I decide to hang it up after playing for a couple of hours, finishing up $450 for the session. I am not sure if I will be back to take another shot at the crazy action before I leave Sydney - it depends on how everything else shakes out. In the meantime I'll have to continue meeting friends and getting drunk. Can't complain about that.

* * * * * *

If you're interested, I've thrown some more photos up at Flickr. Here is the first set, while this is the second set.

2 Comments:

  • Last year Mrs DP and I spent some time at Star City. I scouted out the games, and saw all sorts of crazy action at the tables. The wife saw me drooling, but wouldn't let me sit - she thought it would be a better idea to do touristy things. Now I really wish I had found time to sneak off to the casino...

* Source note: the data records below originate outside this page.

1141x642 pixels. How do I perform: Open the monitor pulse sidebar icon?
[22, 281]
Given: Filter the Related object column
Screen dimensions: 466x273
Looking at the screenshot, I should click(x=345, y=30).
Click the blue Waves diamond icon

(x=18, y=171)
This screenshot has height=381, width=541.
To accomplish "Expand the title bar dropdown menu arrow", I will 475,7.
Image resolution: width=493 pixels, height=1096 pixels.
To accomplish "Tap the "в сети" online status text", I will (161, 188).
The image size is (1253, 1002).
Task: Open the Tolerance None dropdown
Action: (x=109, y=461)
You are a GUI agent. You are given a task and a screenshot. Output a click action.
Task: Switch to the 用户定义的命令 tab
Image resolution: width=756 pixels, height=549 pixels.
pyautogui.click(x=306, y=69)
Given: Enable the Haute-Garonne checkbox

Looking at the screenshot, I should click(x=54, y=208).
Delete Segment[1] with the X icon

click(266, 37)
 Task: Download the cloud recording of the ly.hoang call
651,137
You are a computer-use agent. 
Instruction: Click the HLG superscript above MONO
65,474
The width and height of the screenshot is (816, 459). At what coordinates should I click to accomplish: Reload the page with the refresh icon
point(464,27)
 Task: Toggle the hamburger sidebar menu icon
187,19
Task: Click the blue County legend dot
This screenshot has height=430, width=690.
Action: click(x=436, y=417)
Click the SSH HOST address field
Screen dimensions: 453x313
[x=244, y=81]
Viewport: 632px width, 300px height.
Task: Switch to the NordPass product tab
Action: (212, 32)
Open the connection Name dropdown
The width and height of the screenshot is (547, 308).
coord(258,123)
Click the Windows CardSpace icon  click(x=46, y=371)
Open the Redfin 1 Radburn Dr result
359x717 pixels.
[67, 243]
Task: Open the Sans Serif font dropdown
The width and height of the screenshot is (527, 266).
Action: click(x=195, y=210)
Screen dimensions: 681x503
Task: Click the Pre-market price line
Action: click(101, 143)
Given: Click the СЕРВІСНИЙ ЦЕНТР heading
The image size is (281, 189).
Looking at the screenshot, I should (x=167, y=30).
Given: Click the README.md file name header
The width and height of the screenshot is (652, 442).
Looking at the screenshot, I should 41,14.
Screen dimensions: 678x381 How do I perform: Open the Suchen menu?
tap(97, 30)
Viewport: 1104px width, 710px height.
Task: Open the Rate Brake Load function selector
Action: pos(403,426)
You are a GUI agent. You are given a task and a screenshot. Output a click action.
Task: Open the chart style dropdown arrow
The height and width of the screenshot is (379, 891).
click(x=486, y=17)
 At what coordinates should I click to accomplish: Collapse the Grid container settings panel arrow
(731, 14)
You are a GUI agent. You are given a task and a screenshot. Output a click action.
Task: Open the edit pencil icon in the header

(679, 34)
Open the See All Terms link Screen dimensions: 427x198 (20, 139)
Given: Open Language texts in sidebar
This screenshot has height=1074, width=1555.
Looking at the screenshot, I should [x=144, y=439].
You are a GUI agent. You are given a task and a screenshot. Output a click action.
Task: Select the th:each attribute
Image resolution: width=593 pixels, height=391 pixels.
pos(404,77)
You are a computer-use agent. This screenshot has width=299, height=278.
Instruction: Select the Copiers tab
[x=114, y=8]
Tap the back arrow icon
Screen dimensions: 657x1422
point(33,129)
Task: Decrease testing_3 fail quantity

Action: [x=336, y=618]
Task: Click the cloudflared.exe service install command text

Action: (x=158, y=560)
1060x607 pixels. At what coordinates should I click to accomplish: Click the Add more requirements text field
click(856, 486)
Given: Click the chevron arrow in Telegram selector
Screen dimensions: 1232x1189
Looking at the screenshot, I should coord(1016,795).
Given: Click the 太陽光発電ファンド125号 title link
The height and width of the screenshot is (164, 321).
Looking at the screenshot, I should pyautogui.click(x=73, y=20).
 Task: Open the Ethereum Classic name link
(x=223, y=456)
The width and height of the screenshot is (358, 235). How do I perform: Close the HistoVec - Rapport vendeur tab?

    By Blogger Donkeypuncher, at 9:58 PM  

  • That rake is brutal.

    Your question on the AA hand isn't really one of he correct play, it more a question of your tolerance for variance. Given the situation and the weak play at the table, not risking taking a huge hit is prudent. Thin edges are for games against those of equal ability.

    A bigger raise preflop is possible, but should only work once as then next time you raise 7x everyone will know your on AA or KK and lay down. If you make that play then you have to raise 7x with 98s too.

    You have to figure that the average winning hand in this loose game is 2 pair. You need that to get it in on the flop, IMO.